L’ossature du roman a été rédigée dans la brousse et, à vrai dire, si j’avais su dessiner, il est fort probable que j’aurais exécuté des croquis sur place. J’ai ainsi fait appel à Sandre Wambeke, dont l’atelier se trouve dans ce merveilleux endroit qu’est la Villa des Arts à Paris, pour réaliser les illustrations que le héros du roman aurait pu faire sur place avec les moyens du bord. A notre grande surprise, l’illustration représentant la Vierge pleurant des larmes de sang a rencontré un succès exceptionnel à tel point que l’artiste a pu commercialiser les reproductions grand format en couleur de cette œuvre.

Revenons justement aux deux artistes peintres associés à votre aventure, Daniel Schintone et Sandre Wambeke. A quel moment avez-vous pensé à les intégrer ?

Le travail d’illustration du roman a débuté après l’accord de l’éditeur.

Je connaissais le travail de Daniel Schintone par un numéro de "Manière de voir" de 2012 qui reproduisait certaines de ses œuvres. J’ai retrouvé l’artiste grâce à l’association des peintres des armées et j’ai pu lui rendre visite à Toulouse, dans son atelier – un atelier incroyable où des milliers de casques et coiffes militaires tapissent les murs – pour travailler sur l’adaptation de son œuvre en couverture de mon livre.

L’idée d’illustrer un chapitre entier du roman n’est intervenue que quelques jours avant la publication. Sandre Wambeke m’a proposé une série de dessins liés aux évènements majeurs du roman : les larmes de sang de la Vierge, la rencontre avec le préfet de Séguéla ou encore la visite de la basilique de Yamoussoukro.
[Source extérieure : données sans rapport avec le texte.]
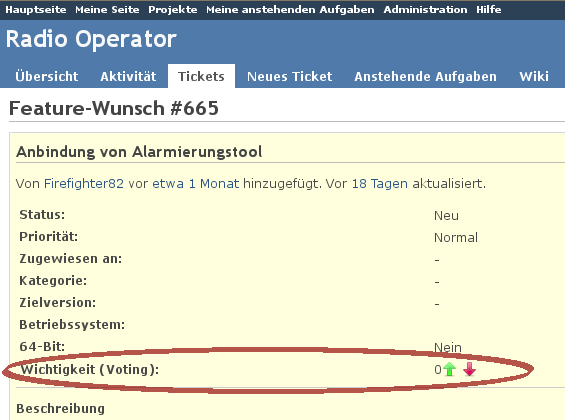Open Hilfe in the top menu

pyautogui.click(x=489, y=9)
Il s’agissait de recréer l’atmosphère d’un carnet de voyage. Les originaux de ces œuvres sont présentés à chaque dédicace du livre et attirent un public nombreux.

Un autre livre en chantier ?

Un premier roman est un apprentissage de l’écriture. C’est un exercice imparfait puisque il sert d’étalon de mesure à l’auteur pour ses prochaines œuvres. Je travaille en effet sur un deuxième ouvrage. Il n’aura pas de lien avec l’Afrique et le monde militaire mais relatera l’histoire de deux personnes qui ne se sont pas revues depuis des années et qui doivent tenir une promesse faite du temps de leur jeunesse. Ce thème n’est pas sans rappeler un autre grand classique, Les braises, de Sandor Marai.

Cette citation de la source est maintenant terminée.